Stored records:
● ● ● ● ●

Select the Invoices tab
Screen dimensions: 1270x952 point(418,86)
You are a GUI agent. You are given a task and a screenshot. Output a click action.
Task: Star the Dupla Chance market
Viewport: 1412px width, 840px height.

● ● ● ● ●

### WHAT IS EXPECTED
Set out the lines above as a numbered list, skipping any blank ones.

### EXERCISE RESULT
1. Select the Invoices tab
2. Screen dimensions: 1270x952 point(418,86)
3. You are a GUI agent. You are given a task and a screenshot. Output a click action.
4. Task: Star the Dupla Chance market
5. Viewport: 1412px width, 840px height.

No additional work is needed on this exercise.